___ EXTRACTED TEXT ___
I would like to find matching strings in a path and use np.select to create a new column with labels dependant on the matches I found.
This is what I have written
The .str
methods operate on object columns. It's possible to have non-string values in such columns, and as a result pandas
returns NaN
for these rows instead of False
. np
then complains because this is not a Boolean.
Luckily, there's an argument to handle this: na=False
a["properties_path"].str.contains('blog', na=False)
Alternatively, you could change your conditions to:
a["properties_path"].str.contains('blog') == True
#or
a["properties_path"].str.contains('blog').fillna(False)
import pandas as pd
import numpy as np
df = pd.DataFrame({'a': [1, 'foo', 'bar']})
conds = df.a.str.contains('f')
#0 NaN
#1 True
#2 False
#Name: a, dtype: object
np.select([conds], ['XX'])
#ValueError: invalid entry 0 in condlist: should be boolean ndarray
conds = df.a.str.contains('f', na=False)
#0 False
#1 True
#2 False
#Name: a, dtype: bool
np.select([conds], ['XX'])
#array(['0', 'XX', '0'], dtype='<U11')
Your data seem to have nan
, so conditions
have nan
, which breaks np.select
. To fix this, you can do:
s = a["properties_path"].fillna('')
and replace a['properties_path']
in each condition with s
.
___ SOURCE DATA ___
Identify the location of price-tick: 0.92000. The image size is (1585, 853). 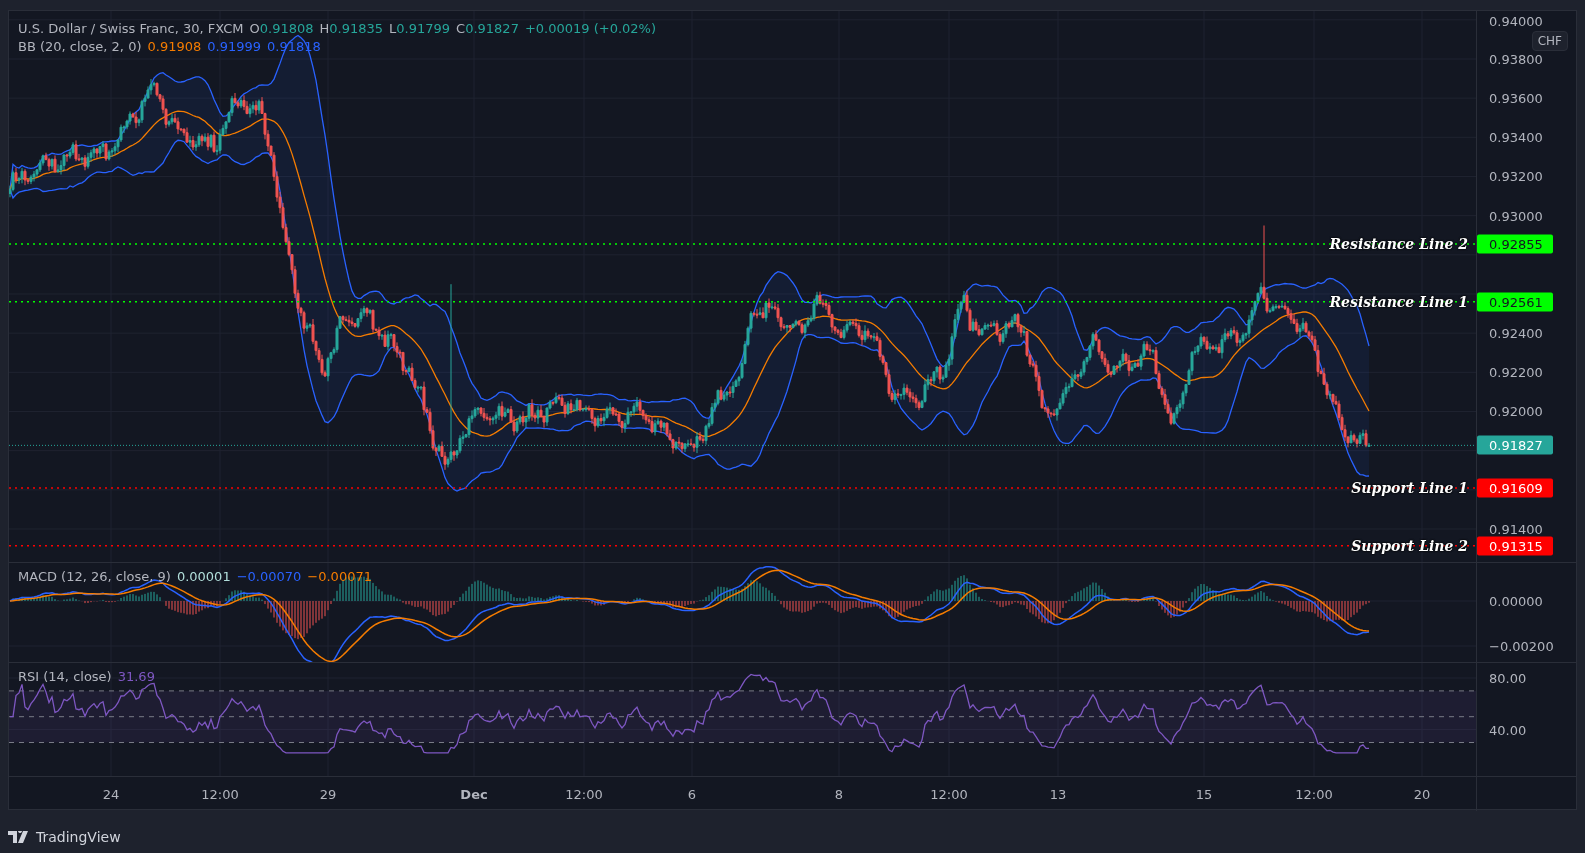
___
PROBLEMS TO WORK ON:
1. Rewrite the paragraph of the forum thread that begins "The .str methods operate" in a shorter form, keeping its main facts.
2. In the forum thread, substitute "mask" for "conds" in the passage from "import pandas as" to "conds = df.a.str.contains('f', na=False)", and write out the changed passage.
The listing is not needed for anything here.

OUTPUTS IN ORDER:
1. The .str methods work on object columns, which can contain non-string values. For those rows pandas returns NaN instead of False, and np then complains because the result is not Boolean.

2.
import pandas as pd
import numpy as np
df = pd.DataFrame({'a': [1, 'foo', 'bar']})
mask = df.a.str.contains('f')
#0 NaN
#1 True
#2 False
#Name: a, dtype: object
np.select([mask], ['XX'])
#ValueError: invalid entry 0 in condlist: should be boolean ndarray
mask = df.a.str.contains('f', na=False)